My personal interest in this topic, besides a desire to stay informed about these sorts of things, is that I’d like to learn more about how to analyze radio astronomy data in a parallel computing environment. A lot of the work that I do involves a lot of waiting around for observations to be processed, and it’d be a big win to be able to significantly decrease the amount of time spent doing that. One challenge particular to radio astronomy is that a lot of the problems discussed by parallel computing people are all about crunching a relatively small set of numbers: simulating particles in a box, doing linear algebra, etc.

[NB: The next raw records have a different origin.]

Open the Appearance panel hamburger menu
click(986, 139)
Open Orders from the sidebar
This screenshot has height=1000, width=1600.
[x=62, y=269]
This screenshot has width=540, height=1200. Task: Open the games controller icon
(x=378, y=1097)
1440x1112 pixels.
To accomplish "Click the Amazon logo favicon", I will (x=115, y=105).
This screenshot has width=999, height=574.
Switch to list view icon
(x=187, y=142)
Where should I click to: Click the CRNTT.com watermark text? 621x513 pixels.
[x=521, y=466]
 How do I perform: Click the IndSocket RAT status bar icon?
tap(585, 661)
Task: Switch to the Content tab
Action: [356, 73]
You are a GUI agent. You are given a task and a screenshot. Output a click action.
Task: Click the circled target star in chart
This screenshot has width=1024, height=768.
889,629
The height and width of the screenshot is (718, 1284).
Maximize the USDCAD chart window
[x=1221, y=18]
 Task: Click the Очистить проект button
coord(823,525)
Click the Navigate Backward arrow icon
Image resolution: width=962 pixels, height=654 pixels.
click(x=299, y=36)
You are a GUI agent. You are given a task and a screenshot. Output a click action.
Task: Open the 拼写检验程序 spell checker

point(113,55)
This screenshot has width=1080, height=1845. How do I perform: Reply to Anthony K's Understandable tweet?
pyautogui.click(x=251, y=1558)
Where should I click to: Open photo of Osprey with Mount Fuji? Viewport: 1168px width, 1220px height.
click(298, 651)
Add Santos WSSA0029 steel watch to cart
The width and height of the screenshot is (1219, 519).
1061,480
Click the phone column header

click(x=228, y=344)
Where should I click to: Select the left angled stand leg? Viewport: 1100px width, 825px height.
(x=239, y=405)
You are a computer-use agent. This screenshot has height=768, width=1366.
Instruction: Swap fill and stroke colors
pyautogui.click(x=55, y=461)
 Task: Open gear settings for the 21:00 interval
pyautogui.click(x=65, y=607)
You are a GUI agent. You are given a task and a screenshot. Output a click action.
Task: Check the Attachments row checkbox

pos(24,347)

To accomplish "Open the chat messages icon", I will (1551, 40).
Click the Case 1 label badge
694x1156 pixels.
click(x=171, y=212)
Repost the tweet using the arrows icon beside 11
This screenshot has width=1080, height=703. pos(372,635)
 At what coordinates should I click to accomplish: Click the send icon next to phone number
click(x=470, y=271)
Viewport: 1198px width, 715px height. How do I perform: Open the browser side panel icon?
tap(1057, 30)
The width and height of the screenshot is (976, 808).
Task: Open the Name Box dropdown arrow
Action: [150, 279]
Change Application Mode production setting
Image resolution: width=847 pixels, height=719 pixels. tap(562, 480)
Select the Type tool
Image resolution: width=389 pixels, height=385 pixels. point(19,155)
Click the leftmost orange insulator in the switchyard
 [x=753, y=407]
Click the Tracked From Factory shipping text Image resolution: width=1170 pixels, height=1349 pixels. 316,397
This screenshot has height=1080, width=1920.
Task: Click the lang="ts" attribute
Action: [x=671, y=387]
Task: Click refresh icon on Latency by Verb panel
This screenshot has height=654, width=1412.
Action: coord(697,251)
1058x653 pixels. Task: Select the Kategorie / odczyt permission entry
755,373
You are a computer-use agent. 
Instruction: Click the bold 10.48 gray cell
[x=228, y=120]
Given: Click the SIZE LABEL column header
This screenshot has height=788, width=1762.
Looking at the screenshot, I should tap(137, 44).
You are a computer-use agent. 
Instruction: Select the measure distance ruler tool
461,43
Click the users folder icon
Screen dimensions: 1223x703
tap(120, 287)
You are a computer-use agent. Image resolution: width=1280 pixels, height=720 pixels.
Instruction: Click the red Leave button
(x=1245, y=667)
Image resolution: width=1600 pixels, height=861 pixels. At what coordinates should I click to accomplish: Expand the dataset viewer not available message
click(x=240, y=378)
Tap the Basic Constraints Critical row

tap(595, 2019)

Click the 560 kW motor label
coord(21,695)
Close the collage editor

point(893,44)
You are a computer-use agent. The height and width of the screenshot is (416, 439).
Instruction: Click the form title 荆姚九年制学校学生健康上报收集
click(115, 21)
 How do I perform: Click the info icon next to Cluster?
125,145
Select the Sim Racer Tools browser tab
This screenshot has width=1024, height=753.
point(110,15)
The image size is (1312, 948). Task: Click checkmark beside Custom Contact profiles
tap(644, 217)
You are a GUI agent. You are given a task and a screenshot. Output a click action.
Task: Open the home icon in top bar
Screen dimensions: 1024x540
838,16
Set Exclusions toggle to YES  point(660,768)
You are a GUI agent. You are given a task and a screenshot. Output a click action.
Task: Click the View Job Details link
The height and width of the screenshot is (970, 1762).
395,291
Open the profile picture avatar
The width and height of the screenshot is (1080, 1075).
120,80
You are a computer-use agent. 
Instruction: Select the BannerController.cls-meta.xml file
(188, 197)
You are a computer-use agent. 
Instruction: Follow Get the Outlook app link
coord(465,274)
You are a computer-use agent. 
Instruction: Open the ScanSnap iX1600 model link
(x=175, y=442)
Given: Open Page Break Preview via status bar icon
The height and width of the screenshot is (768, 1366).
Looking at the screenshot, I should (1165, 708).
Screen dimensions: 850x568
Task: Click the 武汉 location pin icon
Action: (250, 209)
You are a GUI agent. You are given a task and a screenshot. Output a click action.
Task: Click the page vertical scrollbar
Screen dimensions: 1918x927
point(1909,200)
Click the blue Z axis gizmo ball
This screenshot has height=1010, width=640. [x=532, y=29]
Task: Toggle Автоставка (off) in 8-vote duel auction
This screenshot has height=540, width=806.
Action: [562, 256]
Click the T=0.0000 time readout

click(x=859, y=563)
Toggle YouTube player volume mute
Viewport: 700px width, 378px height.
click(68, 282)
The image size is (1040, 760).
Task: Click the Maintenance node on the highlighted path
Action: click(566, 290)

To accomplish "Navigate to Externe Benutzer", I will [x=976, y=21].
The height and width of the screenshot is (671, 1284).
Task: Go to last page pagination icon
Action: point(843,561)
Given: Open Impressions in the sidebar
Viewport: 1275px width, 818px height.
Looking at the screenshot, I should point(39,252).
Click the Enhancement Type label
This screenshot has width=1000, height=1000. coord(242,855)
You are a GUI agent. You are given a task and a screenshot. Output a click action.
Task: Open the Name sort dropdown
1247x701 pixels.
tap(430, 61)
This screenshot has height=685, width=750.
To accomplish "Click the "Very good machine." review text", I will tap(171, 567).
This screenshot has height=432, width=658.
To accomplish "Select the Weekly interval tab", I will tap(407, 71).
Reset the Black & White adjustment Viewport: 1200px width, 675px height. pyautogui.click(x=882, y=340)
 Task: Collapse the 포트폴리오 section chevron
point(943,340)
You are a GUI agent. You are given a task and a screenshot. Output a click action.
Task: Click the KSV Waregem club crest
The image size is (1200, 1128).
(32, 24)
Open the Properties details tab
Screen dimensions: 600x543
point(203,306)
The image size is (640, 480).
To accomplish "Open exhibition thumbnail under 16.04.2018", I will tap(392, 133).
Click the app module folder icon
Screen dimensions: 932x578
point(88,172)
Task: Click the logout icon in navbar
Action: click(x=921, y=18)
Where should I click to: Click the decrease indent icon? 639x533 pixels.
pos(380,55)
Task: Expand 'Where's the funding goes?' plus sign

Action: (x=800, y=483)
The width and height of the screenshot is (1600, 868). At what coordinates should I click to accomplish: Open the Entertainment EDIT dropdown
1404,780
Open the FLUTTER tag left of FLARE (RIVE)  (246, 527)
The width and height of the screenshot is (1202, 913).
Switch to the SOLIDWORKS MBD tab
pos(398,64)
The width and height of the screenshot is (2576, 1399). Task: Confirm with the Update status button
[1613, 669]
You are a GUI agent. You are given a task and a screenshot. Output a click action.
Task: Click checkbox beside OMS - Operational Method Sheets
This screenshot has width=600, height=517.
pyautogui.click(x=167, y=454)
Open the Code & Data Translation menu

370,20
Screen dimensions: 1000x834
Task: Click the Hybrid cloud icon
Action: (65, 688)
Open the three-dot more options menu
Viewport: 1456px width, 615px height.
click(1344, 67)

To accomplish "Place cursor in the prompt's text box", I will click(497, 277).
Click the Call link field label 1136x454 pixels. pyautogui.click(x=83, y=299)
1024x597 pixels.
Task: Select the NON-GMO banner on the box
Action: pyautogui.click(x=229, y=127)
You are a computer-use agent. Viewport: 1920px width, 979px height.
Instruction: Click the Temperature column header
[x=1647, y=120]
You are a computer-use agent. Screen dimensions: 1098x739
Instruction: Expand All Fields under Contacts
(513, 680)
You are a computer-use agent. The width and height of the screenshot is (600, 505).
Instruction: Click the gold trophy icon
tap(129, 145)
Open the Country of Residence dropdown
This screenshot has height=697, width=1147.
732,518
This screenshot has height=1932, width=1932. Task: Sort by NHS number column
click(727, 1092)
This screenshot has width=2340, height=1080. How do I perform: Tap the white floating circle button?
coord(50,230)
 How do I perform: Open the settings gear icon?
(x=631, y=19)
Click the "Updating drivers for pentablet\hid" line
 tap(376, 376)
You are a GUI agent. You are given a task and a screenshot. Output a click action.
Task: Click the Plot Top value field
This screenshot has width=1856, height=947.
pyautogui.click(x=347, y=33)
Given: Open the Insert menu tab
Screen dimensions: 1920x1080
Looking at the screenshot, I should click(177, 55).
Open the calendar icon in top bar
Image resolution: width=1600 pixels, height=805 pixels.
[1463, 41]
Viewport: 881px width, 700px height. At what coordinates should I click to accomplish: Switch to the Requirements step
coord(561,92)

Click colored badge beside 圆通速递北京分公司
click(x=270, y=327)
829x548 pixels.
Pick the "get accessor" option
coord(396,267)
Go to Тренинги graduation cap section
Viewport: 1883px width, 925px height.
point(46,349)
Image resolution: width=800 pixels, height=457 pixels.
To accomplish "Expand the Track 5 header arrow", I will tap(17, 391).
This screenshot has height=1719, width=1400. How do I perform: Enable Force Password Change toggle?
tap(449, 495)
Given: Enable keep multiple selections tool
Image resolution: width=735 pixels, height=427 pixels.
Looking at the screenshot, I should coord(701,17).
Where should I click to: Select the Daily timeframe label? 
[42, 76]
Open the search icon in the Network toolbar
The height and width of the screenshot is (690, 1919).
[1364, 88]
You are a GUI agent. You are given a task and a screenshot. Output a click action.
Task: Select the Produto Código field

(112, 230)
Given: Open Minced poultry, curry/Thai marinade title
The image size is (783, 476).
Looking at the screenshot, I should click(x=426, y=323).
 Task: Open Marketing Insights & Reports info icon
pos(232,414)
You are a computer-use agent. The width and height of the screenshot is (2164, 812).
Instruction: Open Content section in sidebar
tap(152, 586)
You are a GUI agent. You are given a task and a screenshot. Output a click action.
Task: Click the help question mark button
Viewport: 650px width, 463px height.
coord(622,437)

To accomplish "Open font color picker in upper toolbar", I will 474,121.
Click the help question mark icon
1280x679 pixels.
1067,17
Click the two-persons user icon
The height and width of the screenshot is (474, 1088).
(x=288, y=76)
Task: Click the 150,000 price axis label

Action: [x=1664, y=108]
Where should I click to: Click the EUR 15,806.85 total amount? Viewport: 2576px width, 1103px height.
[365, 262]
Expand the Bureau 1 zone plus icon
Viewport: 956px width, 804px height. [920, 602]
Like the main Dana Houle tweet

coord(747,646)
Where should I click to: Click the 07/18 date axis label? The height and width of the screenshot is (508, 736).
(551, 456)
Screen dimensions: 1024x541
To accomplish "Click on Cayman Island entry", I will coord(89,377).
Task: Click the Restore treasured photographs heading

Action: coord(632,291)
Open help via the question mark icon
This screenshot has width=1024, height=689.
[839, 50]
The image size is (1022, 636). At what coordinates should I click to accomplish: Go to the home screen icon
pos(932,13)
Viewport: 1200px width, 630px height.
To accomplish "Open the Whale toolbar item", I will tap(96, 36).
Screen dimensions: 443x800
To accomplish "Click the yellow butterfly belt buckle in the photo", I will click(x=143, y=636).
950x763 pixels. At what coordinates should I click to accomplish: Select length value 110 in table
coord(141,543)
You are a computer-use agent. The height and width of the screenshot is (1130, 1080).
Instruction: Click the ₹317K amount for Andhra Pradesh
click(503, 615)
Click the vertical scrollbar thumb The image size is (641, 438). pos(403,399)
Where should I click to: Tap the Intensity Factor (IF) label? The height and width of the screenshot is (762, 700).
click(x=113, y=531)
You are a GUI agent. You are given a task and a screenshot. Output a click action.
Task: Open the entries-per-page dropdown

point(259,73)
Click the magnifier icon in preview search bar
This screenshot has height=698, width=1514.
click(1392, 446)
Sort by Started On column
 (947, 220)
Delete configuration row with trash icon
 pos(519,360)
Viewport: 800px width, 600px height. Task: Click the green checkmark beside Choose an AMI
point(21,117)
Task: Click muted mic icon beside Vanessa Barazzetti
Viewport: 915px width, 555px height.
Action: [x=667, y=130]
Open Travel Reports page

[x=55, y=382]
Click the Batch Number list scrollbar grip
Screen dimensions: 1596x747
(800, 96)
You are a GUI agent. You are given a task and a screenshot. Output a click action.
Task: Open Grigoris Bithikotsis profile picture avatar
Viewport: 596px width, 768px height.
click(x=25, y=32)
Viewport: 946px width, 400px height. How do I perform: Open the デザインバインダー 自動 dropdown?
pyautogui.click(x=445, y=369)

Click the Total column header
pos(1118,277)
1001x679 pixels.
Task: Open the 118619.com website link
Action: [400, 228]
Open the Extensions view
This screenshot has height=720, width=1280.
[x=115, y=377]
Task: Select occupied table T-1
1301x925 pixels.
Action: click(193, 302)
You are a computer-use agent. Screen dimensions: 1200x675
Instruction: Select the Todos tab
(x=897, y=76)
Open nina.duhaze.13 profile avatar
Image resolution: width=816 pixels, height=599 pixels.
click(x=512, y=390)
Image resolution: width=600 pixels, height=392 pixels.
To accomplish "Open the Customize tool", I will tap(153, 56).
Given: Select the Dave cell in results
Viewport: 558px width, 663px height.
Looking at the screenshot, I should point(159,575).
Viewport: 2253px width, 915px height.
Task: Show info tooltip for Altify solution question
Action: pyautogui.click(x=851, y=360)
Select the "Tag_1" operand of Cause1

A lot of the radio astronomy applications, on the other hand, involve running through large datasets, so you want to read them from and write them to disk as fast as you possibly can. The Berkeley theory group and Radio Astronomy Lab have won a contract to build a pretty good-sized parallel computing cluster, so there will be an opportunity to explore these things over the next few years. Doing so would require all-new software, but I think it’s a really interesting problem with the potential for big gains. As the computer scientists say, “a quantitative change of an order of magnitude is a qualitative change” — if you can make a tool faster by a factor of 10, that really changes the ways in which you use it. I’m hopeful that I’ll get the chance to spend some more time on this over the next few years.